Immunity passports are being hyped as a solution to ending lockdowns around the world by actors including the proponents of digital identity; the digital identity industry; think tanks; and the travel industry.
Yet there is currently no scientific basis for these measures, as highlighted by the WHO. The nature of what information would be held on an immunity passport is currently unknown.
The social risks of immunity passports are great: it serves as a route to discrimination and exclusion, particularly if the powers to view these passports fall on people's employers, or the police.
The digital identity industry - pushing their own products as immunity passport solutions - is failing to protect against these harms: they are interested in building wider digital identity systems, based on their pre-existing models, rather than developing a genuine solution to the risks of these passports.
Immunity Passports have become a much-hyped tool to cope with this pandemic and the economic crisis. Essentially, with immunity passports, those who are 'immune' to the virus would have some kind of certified document - whether physical or digital. This 'passport' would give them rights and privileges that other members of the community do not have.
This is yet another example of a crisis response that depends on technology, as we saw with contact-tracing apps. And it is also yet another instance of trying to rapidly respond to complex problems, as governments did after 9/11, by reaching for identity systems.
Fundamentally, for identity system design form must follow function.

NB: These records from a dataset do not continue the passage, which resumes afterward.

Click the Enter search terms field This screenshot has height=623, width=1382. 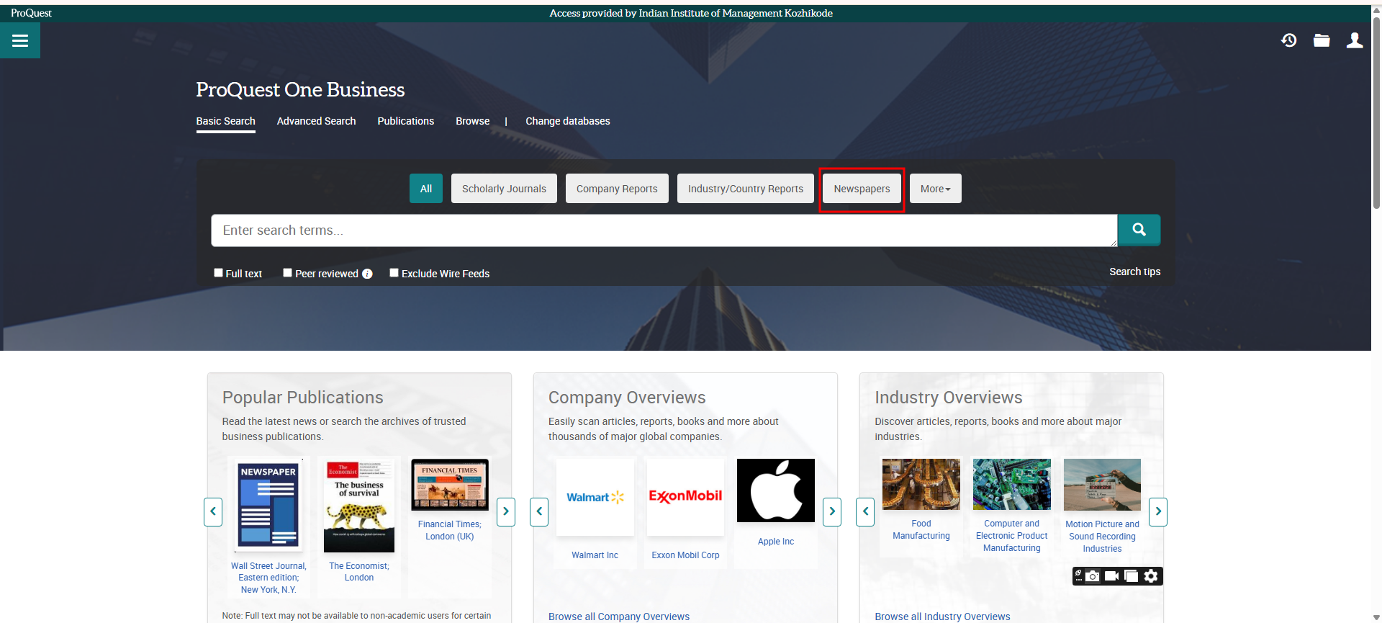662,230
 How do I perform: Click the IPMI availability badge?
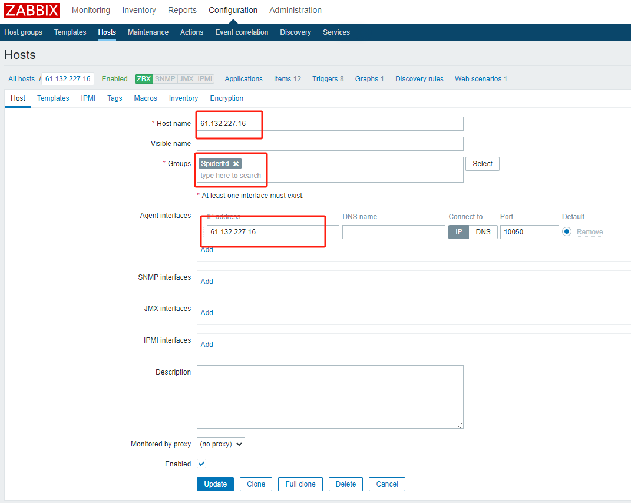[205, 79]
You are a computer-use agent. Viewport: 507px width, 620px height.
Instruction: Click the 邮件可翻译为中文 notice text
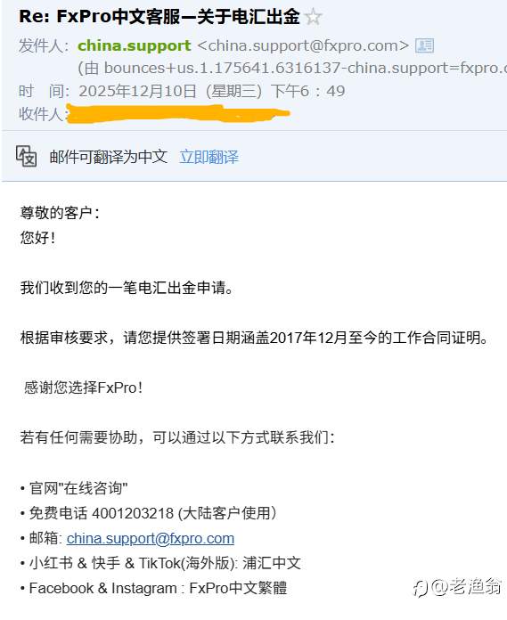coord(109,157)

Identity systems are complex systems that can alter the relationship between the individual, the state, and all the companies and agencies who are granted power in between.
Yet proponents of immunity passports do not yet know the extent of the problem they are solving. Companies selling their pre-existing digital identity solutions should be viewed with suspicion; this is not a problem that has been 'solved' as we have yet to define what the problem is.

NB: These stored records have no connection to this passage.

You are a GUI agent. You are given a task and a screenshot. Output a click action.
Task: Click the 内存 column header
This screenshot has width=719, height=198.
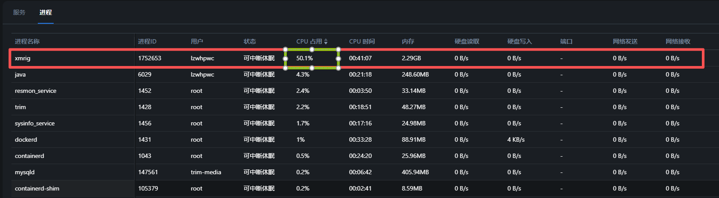point(408,41)
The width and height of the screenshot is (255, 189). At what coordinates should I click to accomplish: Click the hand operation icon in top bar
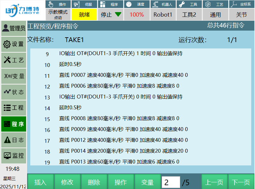[51, 4]
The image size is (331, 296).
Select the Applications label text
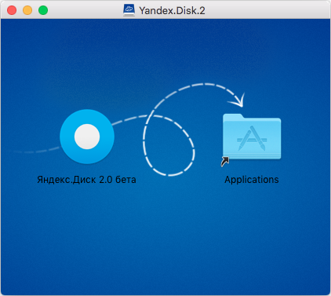[x=252, y=180]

In fact, the scientific validity/rationale of 'immunity' is still under question. It is premature to start designing a system without a better understanding of immunity. Crucial questions have to be answered first:
- how and in what ways immunity to the virus is conveyed?
- what a testing regime would look like? For example, is it home-based or does it require a lab? Is it something that can be rolled out at scale quickly to broad populations or is it only accessible to some?
- how long does immunity last? and
- what are the prospects for a vaccine, how long will it last, and how will that be deployed?